Abstract

Abstract The connection of active site structures and their catalytic chemistry during butanal deoxygenation on polyoxometalate clusters with varying H + site densities and identity of central atoms [H x Na 4− x SiW 12 O 40 ( x =0–4) and H y Na 3− y PW 12 O 40 ( y =0–3)] was established with rate assessment, IR spectroscopic, and chemical titration methods. Butanal adsorbs on the H + or Na + ions on polyoxometalate clusters and forms RC=O⋅⋅⋅H + or RC=O⋅⋅⋅Na + complexes at 348 K. A portion of the adsorbed butanals on the H + sites converts to surface acetates through their reactions with vicinal framework oxygen atoms, as confirmed from the detection of ν as (OCO) band at approximately 1580 cm −1 , and remains as the spectator species.
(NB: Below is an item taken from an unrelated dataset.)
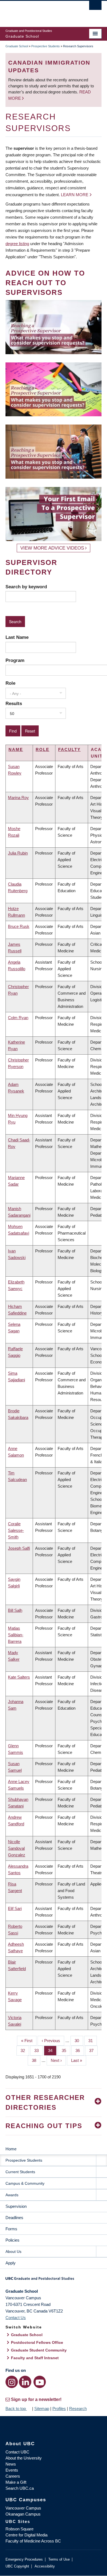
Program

Bimolecular reactions of butanals on the remaining H + sites lead to 2‐ethyl‐2‐hexenal as the predominant products, within which a small fraction undergoes sequential cyclization–dehydration to produce aromatics. A trace amount of butanal converts through minor, competitive pathways that form light olefins and dienes. These findings on the connection between active sites and their catalytic chemistry provide mechanistic insights useful for tuning the rates of the various concomitant paths and thus yields towards the different products during deoxygenation reactions.